Download your contract notes and ledger from your broker to map the exact trades that wiped your account to zero.

Step 2: Demand an Explanation from the Principal Officer

Send a formal grievance email to the compliance and principal officer of the SEBI-registered research entity.

State clearly that their analyst cold-called you, guaranteed fixed profits, and dictated specific lot sizes, all violations of their registration boundaries.

Demand a full refund of the ₹65,000–₹70,000 fees you paid across their various QR codes.

Step 3: File a complaint in SCORES

If the firm ignores your email or tells you to “add more money to recover losses,” escalate the matter by filing a complaint on the SEBI SCORES portal.

Upload your fee receipts, screenshots of the changing QR codes, and WhatsApp logs showing they pushed you to average down into losing positions.

Cite that the intermediary violated the SEBI (Research Analysts) Regulations, 2014, by promising guaranteed returns.

Step 4: Raise a Complaint in SMART ODR

If the SCORES response is unsatisfactory or the firm denies giving execution instructions, move your case to the SMART ODR platform.

This connects you with an independent online dispute resolution framework where you can present your bank payment trails to scattered QR codes and the dictated WhatsApp instructions.

Step 5: File for Stock Market Arbitration

Once your case enters the exchange arbitration framework, focus your argument entirely on the statutory breach.

Under SEBI regulations, a Research Analyst is strictly prohibited from executing or dictating exact day-to-day trades, promising fixed daily returns, or operating a “recovery loop.”

Presenting your documented timeline of the round-trip from a ₹1.25 lakh screen profit to absolute zero will allow the arbitrator to issue an enforceable binding award to refund your capital.

Need Help Navigating Your Loss Recovery Case?

Many retail traders feel entirely helpless because they technically placed the trades themselves or fell for a “free demo” hook.

You might think that because you agreed to their instructions on the phone, you have lost your right to fight back. This is completely false.

We help victims of aggressive stock market scam calls cut through the legal jargon and hold rogue intermediaries accountable.

Our team will audit your chat records, align the dictated trade timings with your account statements, call out the exact SEBI Code of Conduct violations, and build an airtight file for your recovery process.

If a registered research analyst trapped you with fake screen profits and then demanded more money to recover your losses, reach out to us today to evaluate your options.

Conclusion

An advisory firm pushing you into high-volume options trades through deceptive stock market scam calls is a flagrant regulatory offense, not just a bad day in the market.

SEBI-registered research analysts can provide independent market research and analysis. They cannot guarantee profits or promise fixed returns.

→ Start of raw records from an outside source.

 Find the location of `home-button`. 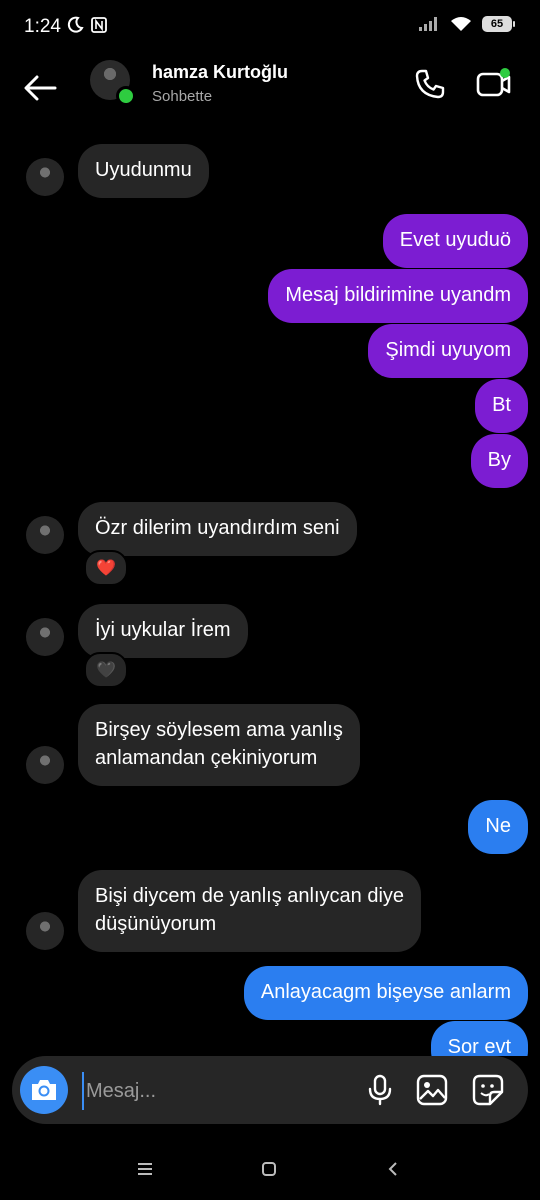

home-button is located at coordinates (269, 1169).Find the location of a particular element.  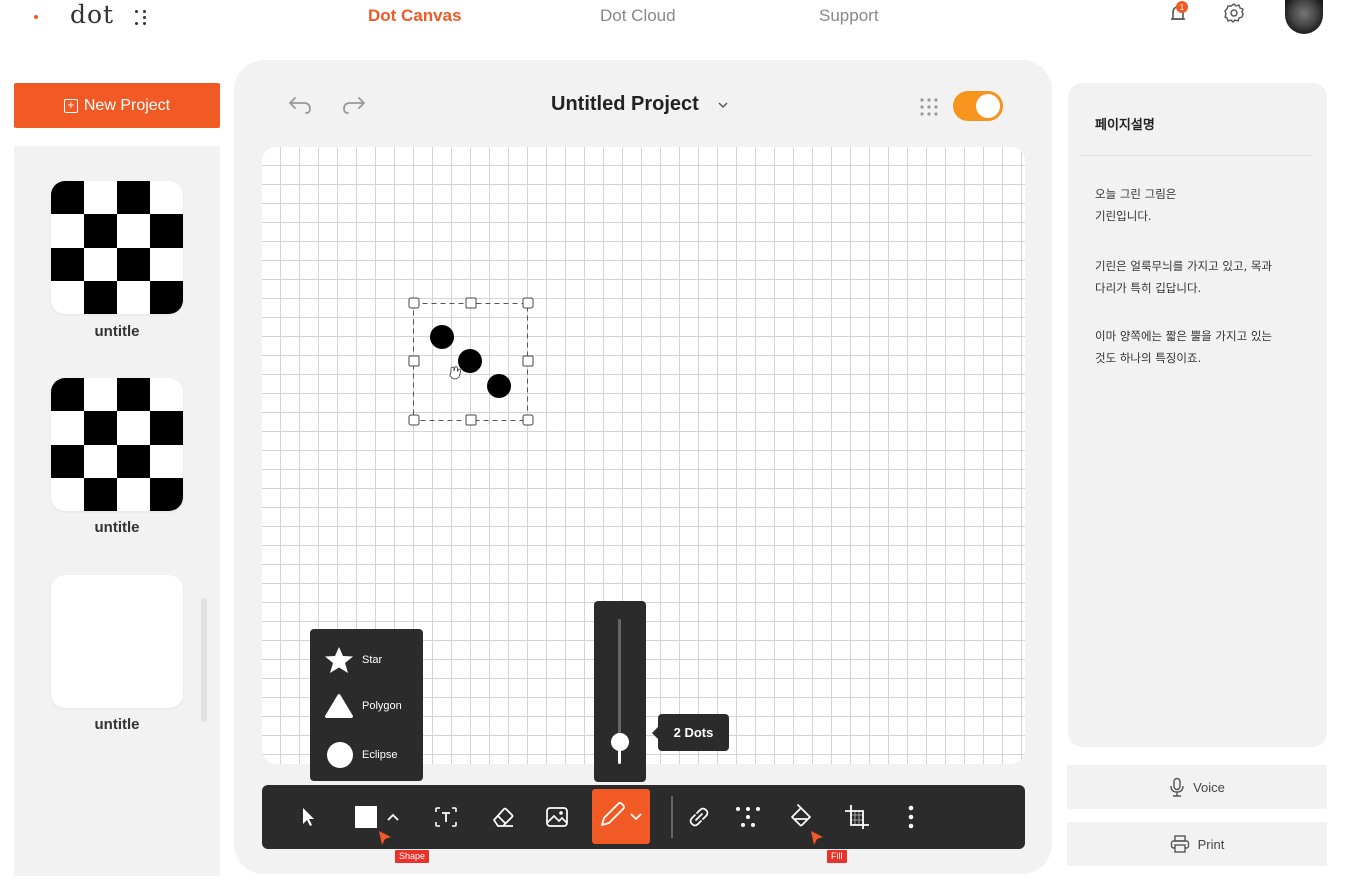

bell-icon: 1 is located at coordinates (1179, 15).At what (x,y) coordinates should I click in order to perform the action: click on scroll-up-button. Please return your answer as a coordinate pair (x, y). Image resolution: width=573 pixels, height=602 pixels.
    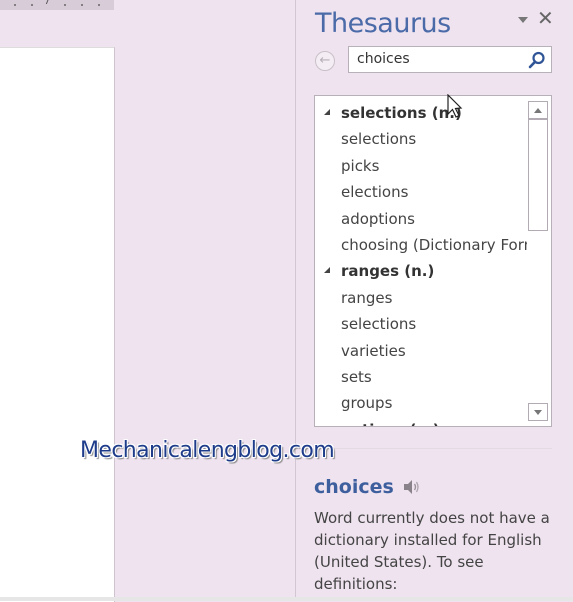
    Looking at the image, I should click on (538, 110).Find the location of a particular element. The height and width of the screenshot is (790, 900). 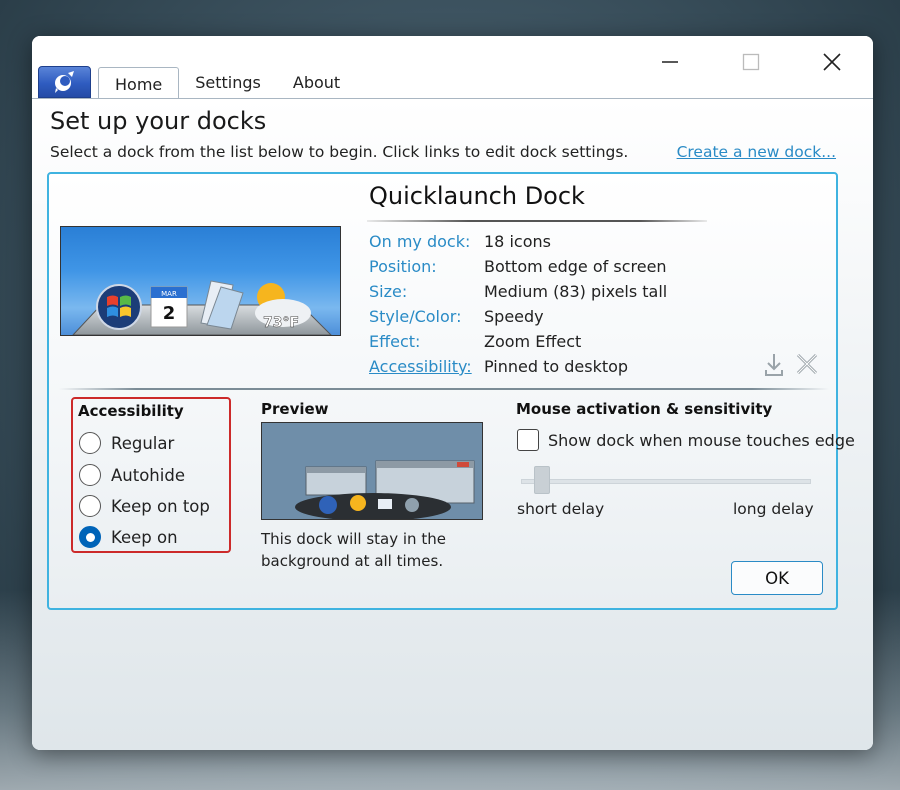

delay-slider-track is located at coordinates (666, 482).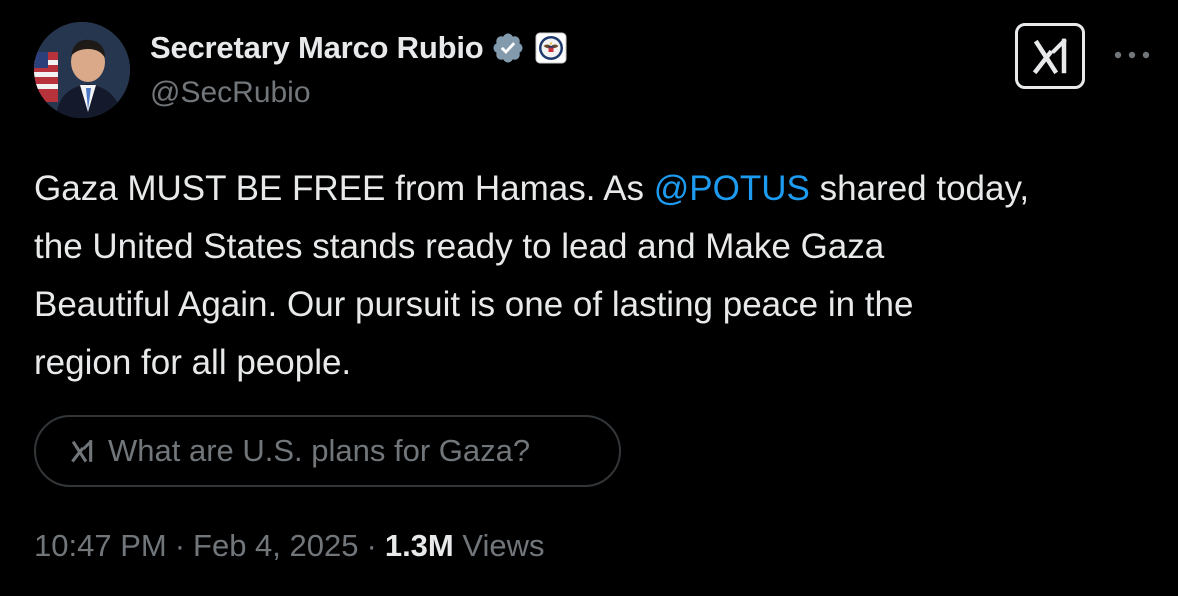 This screenshot has height=596, width=1178. Describe the element at coordinates (504, 546) in the screenshot. I see `views-label: Views` at that location. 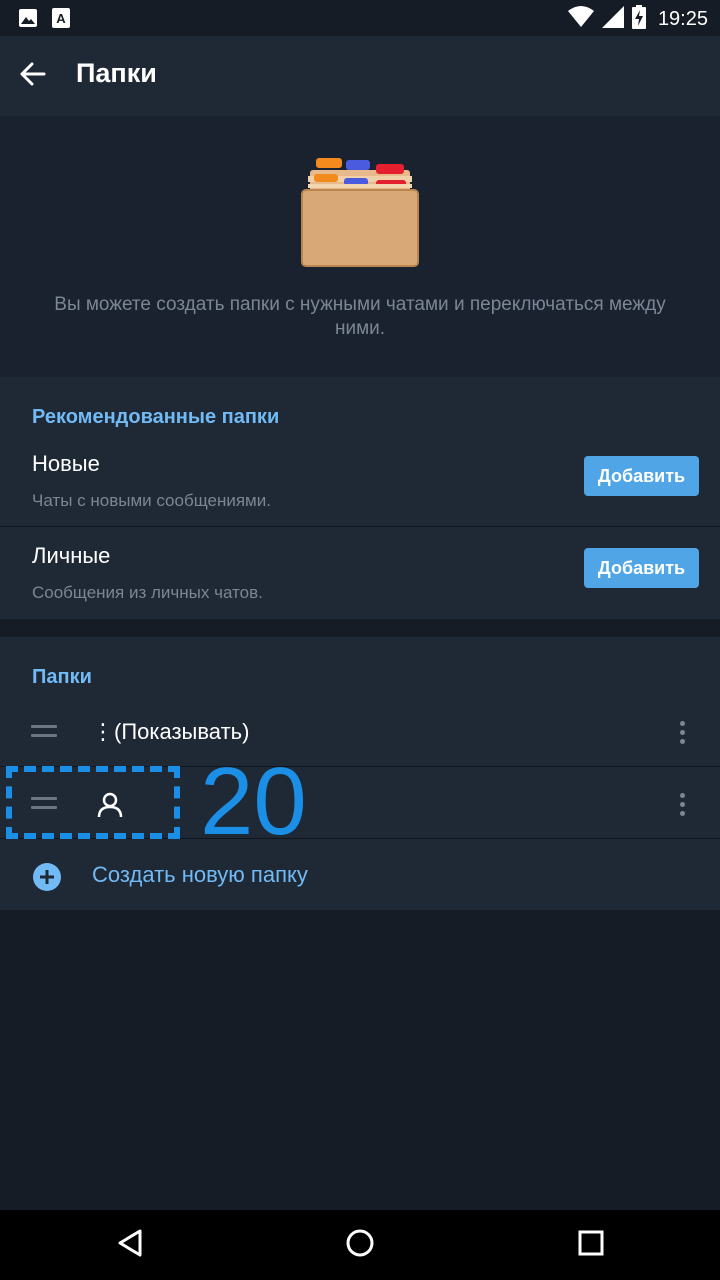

They cannot dictate exact lot sizes or pressure clients to keep adding money after losses.

After encountering misleading stock tips or unsolicited trading calls, it is natural to wonder, is it safe to invest with SEBI-registered advisors?

A registered firm cannot collect large fees through multiple payment channels and then rely solely on market-risk disclaimers.

Do not assume that your trust removes their regulatory responsibilities.

Collect your bank statements. Save your chat records. Preserve all payment proofs.

Then file formal complaints through the appropriate channels and seek recovery of any losses caused by regulatory violations.

Frequently Asked Questions

1. How did a stock advisor get my number right after I opened a demat?

A surge of advisory calls just after opening an account means your contact details are being worked as a lead. Treat unsolicited calls pushing you into specific trades as a warning, not an opportunity.

2. Are free “demo” profits real?

The early demo win exists to build belief before the real money is asked for. A guaranteed or demo profit is bait, not evidence of skill.

3. The analyst keeps telling me to add money to recover my loss. Should I?

No. “Add more and we will recover it” is the recovery trap. It is built to pull good money after bad, and it is one of the clearest signs you are being managed for their benefit.